Option 2: Comfort the boys first. All they need is to have their heads rubbed and kissed, and they are usually on their way. The baby can wait and won't remember this day in time and how insensitive you were.

Option 3: Comfort yourself first. Head for the nearest chocolate, Coke or baked good.

February 2, 2006 titled Money Money Money Money .... Muuuhhhhhneeee
Sometime I need to figure out how much money I have saved our household over the last 4.5 years by breastfeeding nonstop, using (and, yes, washing) cloth diapers and rarely buying actual baby food. I'm not bragging; I'm just cheap and my husband is an environmentalisty-type guy.

February 2, 2006 titled Lord, I Was Born a Ramblin' Man Part 1
My husband travels too much. It stinks. We all hate it. But it is a job. Money comes in. We have bills. We like to eat. We like to live in a house. We like to drive around in our minivan. We like to have electricity. We like to keep warm in the winter and cool in the summer. We like to have insurance on our cars, lives and health. He and I love kids. We want more. They cost money.

February 15, 2006 titled Oh, Canada
Well, this is called ATTACHED, so let's talk attachment parenting. I wonder what others who stumble into this blog think it might be about ... like some obsessive woman who is Fatal Attraction-ing some guy? No, nothing that exciting.
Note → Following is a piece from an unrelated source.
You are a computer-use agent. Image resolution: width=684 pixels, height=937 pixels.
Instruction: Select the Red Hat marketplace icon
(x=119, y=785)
It means my kids are, like, attached to me at all times pretty much. And I'm generally cool with it. Except now, when I am typing and nursing at the same time and my oldest son is bugging me to come to the king-sized bed, where his sick brother is already sleeping. At times like this I don't do well with the whole non-violent communication thing. I do pretty okay when A's gone, but then I get antsy and think about scrapbooking and WRITING and how I'd love 20 uninterrupted minutes to do those things. Then I feel guilty and selfish. These times will pass so quickly and I am loving them so much. As I live my life I am aware that these sweet kid times are fleeting and it makes me wistful.